● **WHAT YOU WILL DO**
Restate all the lines below word for word, but omit the pictures.

● **THE DATA**
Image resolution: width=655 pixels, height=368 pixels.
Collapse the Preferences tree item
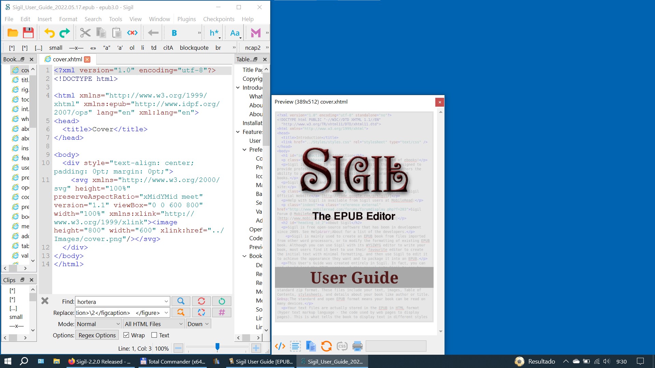click(x=244, y=150)
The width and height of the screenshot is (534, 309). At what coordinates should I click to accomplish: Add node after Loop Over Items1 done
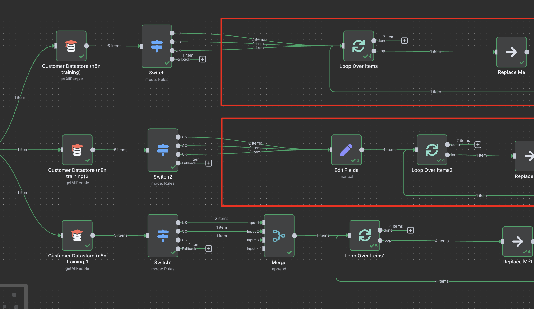(411, 230)
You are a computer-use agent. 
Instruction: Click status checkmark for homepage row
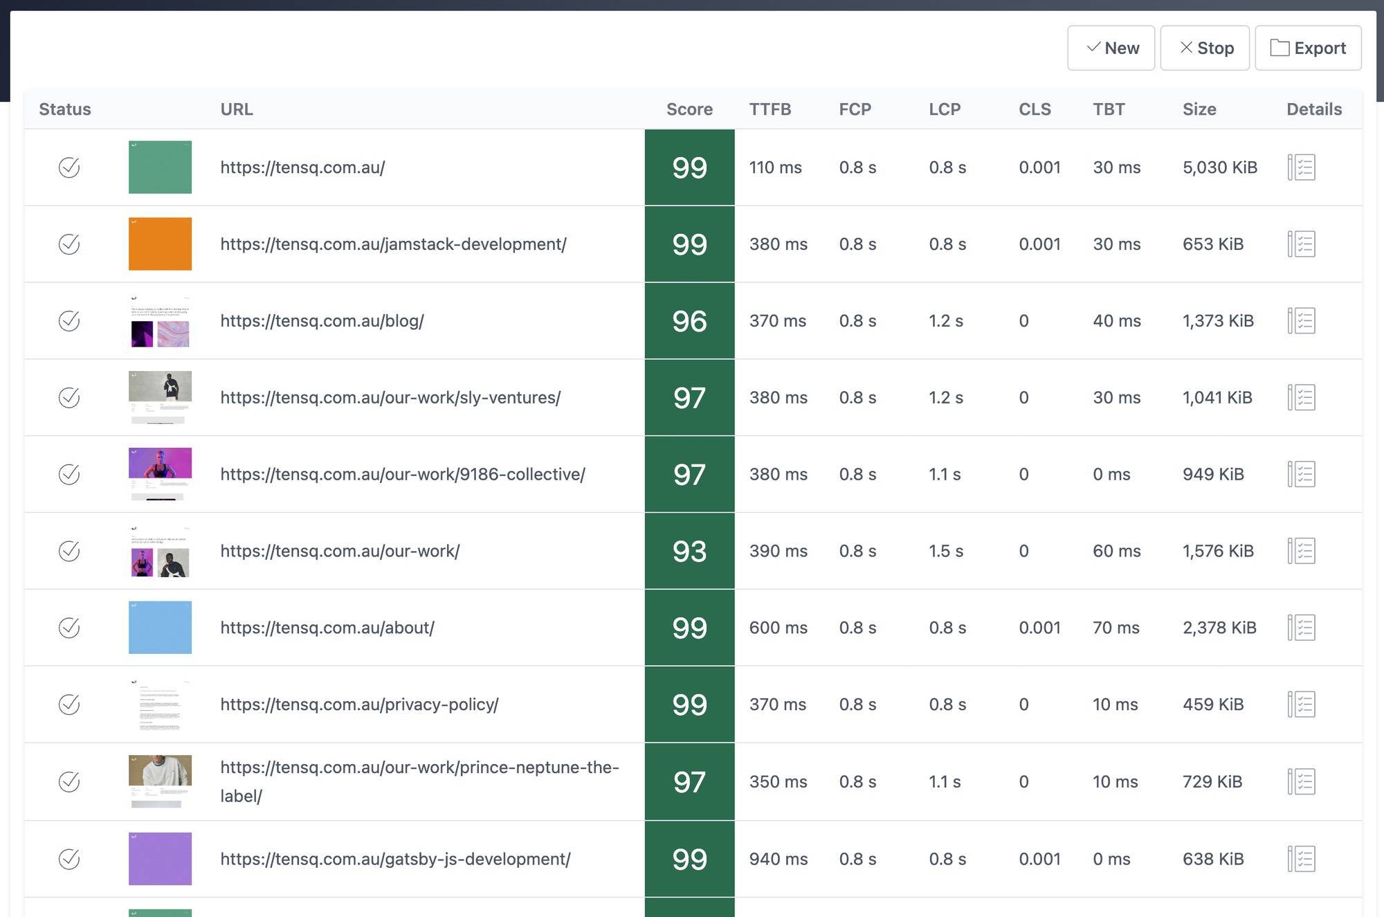pyautogui.click(x=69, y=167)
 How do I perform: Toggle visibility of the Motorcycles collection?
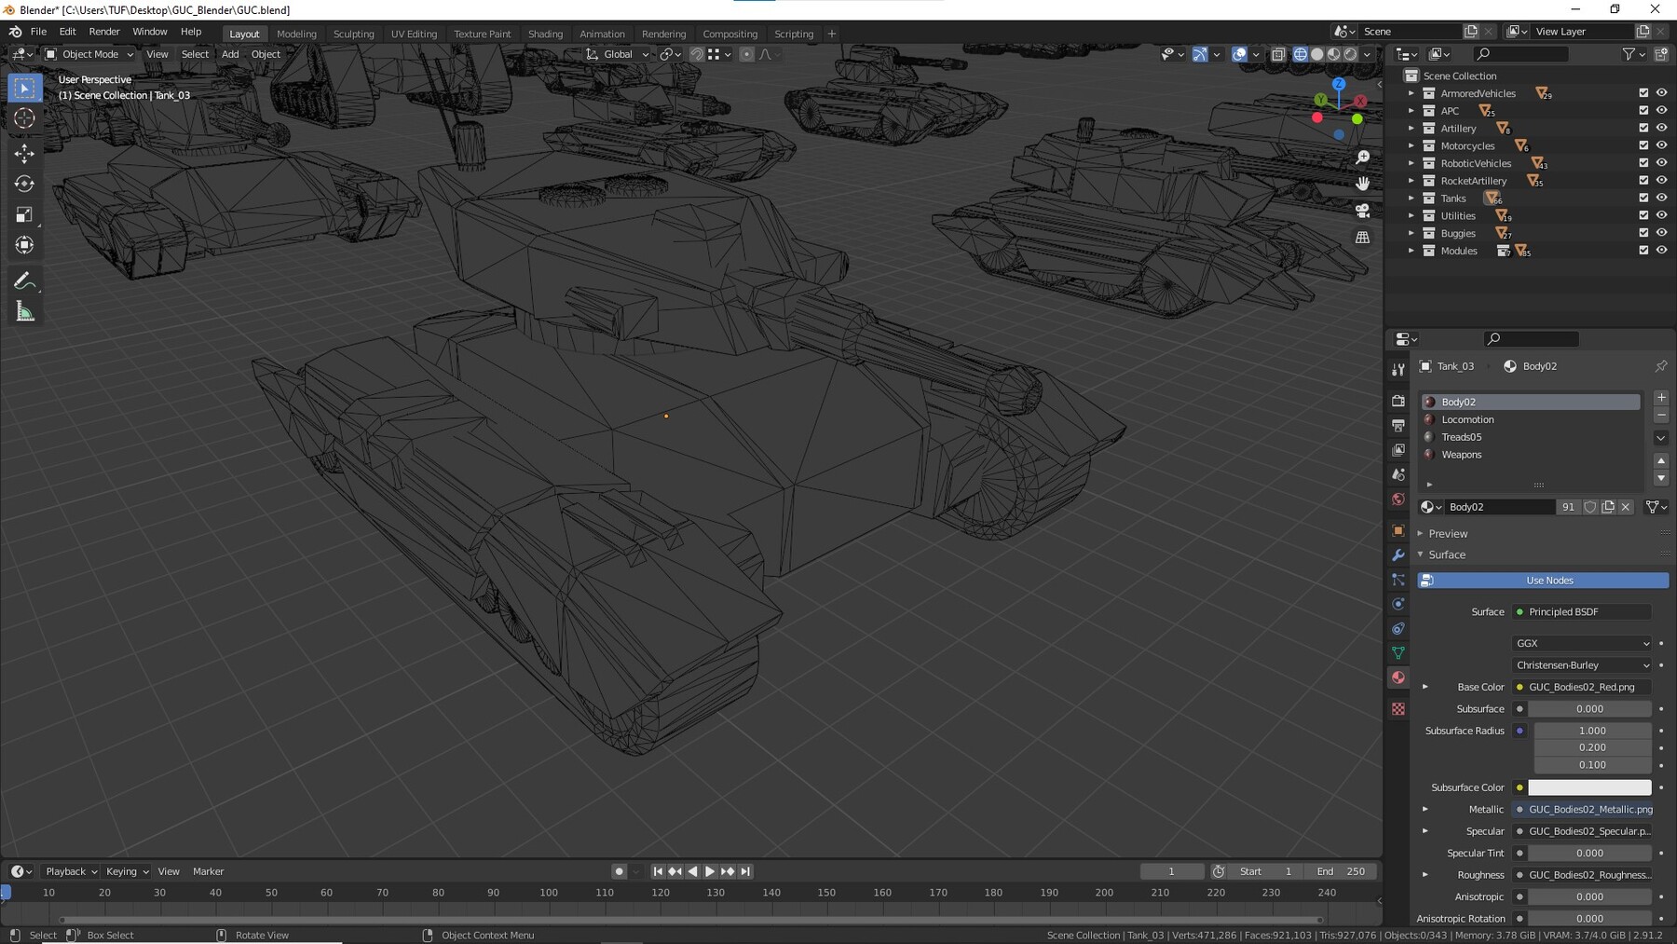(x=1661, y=145)
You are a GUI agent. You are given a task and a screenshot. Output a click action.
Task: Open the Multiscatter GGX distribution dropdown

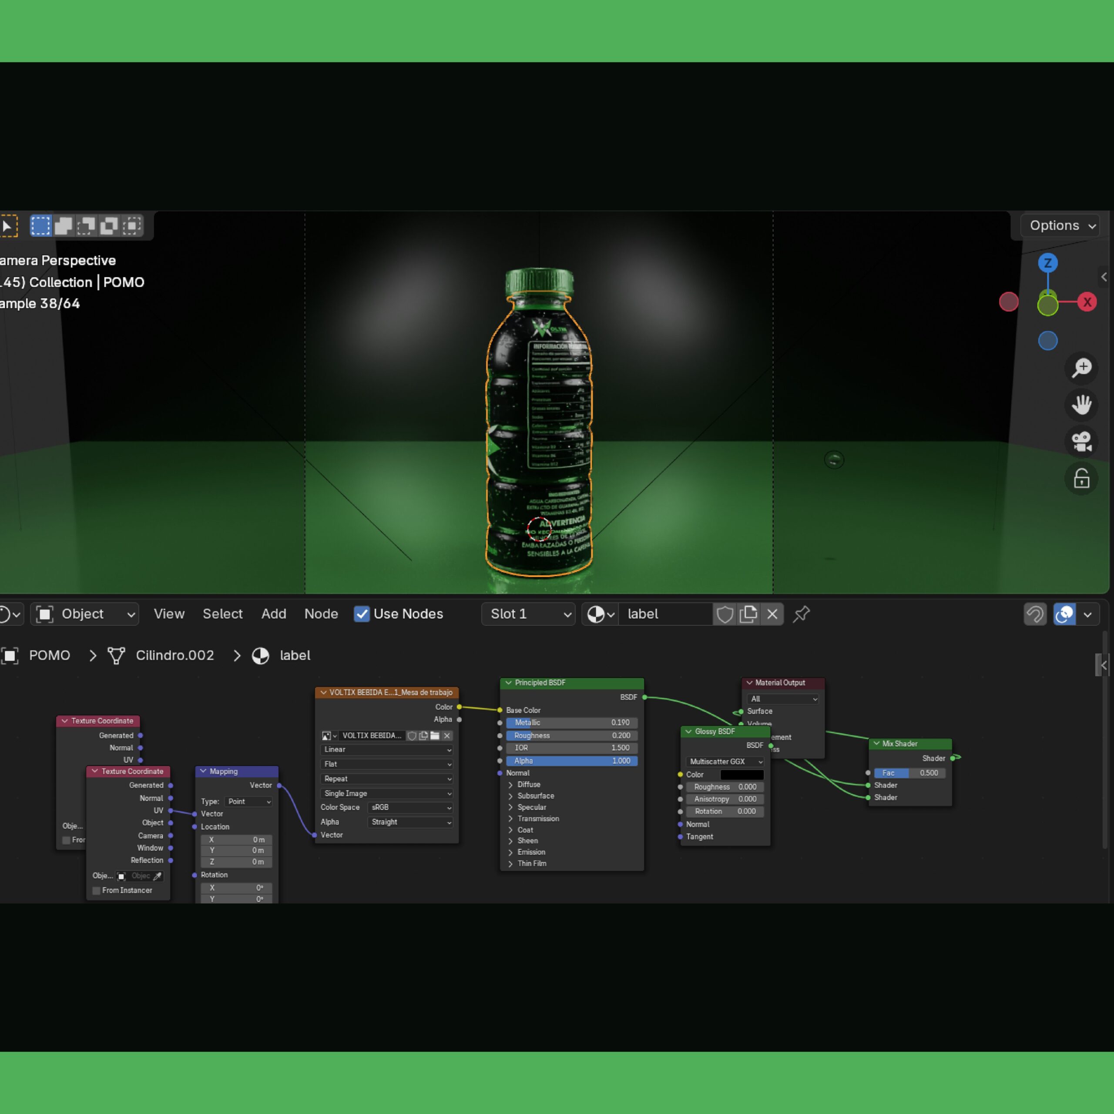tap(725, 762)
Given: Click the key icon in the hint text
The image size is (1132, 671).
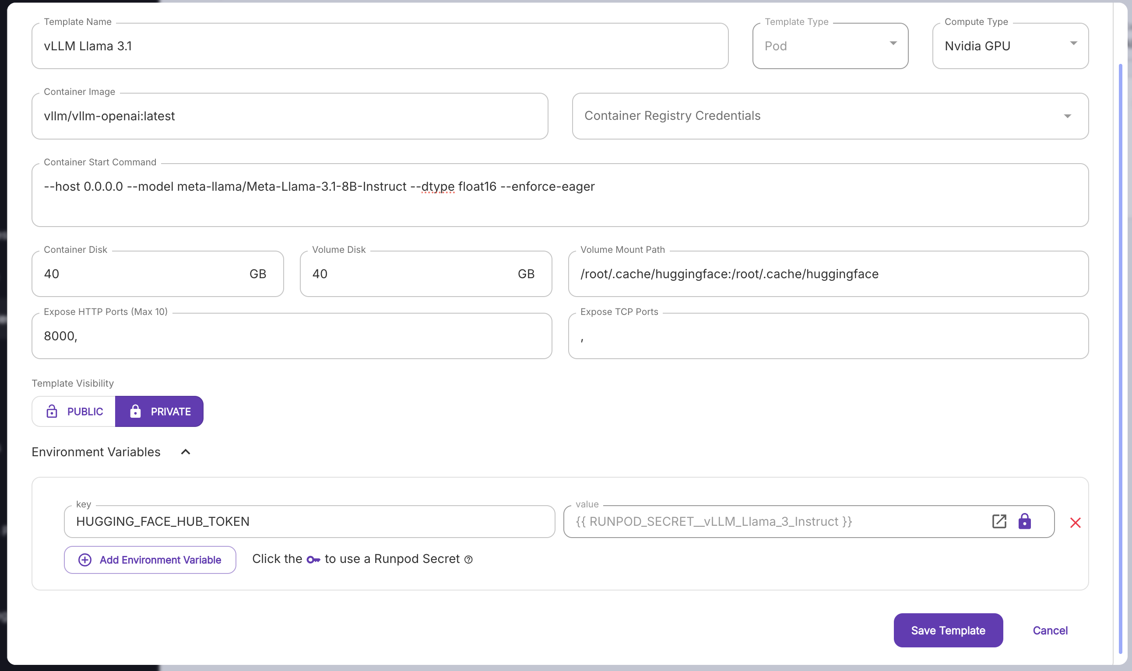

● **EXERCISE OUTPUT**
Image resolution: width=655 pixels, height=368 pixels.
Collapse the Preferences tree item
click(x=244, y=150)
The width and height of the screenshot is (534, 309). At what coordinates should I click to accomplish: Add node after Loop Over Items1 done
(411, 230)
You are a computer-use agent. 
Instruction: Click status checkmark for homepage row
pyautogui.click(x=69, y=167)
 How do I perform: Toggle visibility of the Motorcycles collection?
(x=1661, y=145)
You are a GUI agent. You are given a task and a screenshot. Output a click action.
Task: Open the Multiscatter GGX distribution dropdown

tap(725, 762)
Given: Click the key icon in the hint text
The image size is (1132, 671).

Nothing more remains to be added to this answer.